Logo

2. Hukuk Dairesi2023/7470 E. 2024/5652 K.

Yapay Zeka Özeti

Uyuşmazlık: Taraflar arasındaki boşanma davasında boşanmaya sebep olan olaylarda kusurun belirlenmesi, yoksulluk nafakası, iştirak nafakası miktarı ve maddi manevi tazminat miktarının tespiti uyuşmazlığı.

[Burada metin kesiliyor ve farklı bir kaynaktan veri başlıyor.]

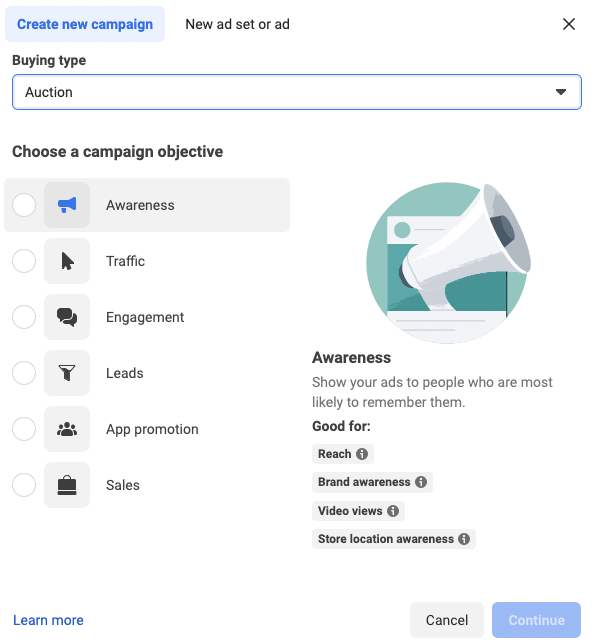Image resolution: width=593 pixels, height=643 pixels.
Task: Close the campaign creation dialog
Action: (569, 24)
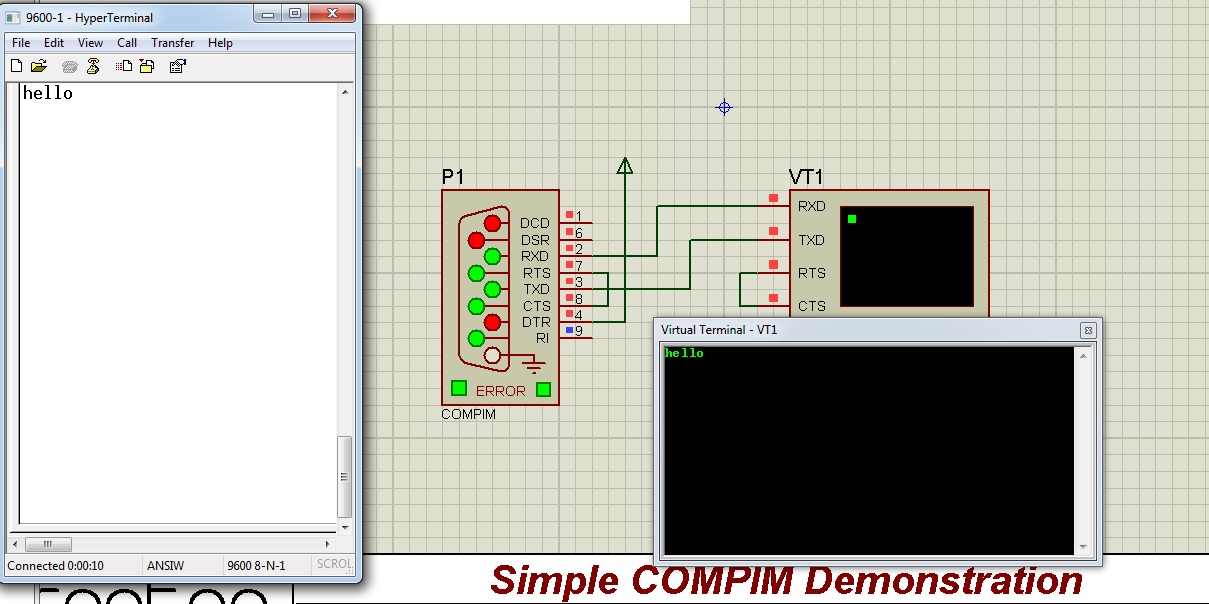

Gerekçe ve Sonuç: Dosyadaki tüm deliller ve tarafların kusur durumları değerlendirilerek, boşanmaya, velayetin anneye verilmesine, iştirak nafakası ile maddi-manevi tazminata hükmedilmesi uygun görülerek Bölge Adliye Mahkemesi kararının onanmasına karar verilmiştir.

Karar Metni

"İçtihat Metni"

MAHKEMESİ : Ankara Bölge Adliye Mahkemesi 1. Hukuk Dairesi

SAYISI : 2022/544 E., 2023/931 K.

KARAR : Başvurunun kısmen kabulü ile esas hakkında yeniden hüküm kurma

İLK DERECE MAHKEMESİ : Polatlı Aile Mahkemesi

SAYISI : 2020/149 E., 2022/74 K.

Taraflar arasındaki boşanma davasından dolayı yapılan yargılama sonunda İlk Derece Mahkemesince davanın kabulü ile tarafların boşanmalarına ve fer'îlere karar verilmiştir.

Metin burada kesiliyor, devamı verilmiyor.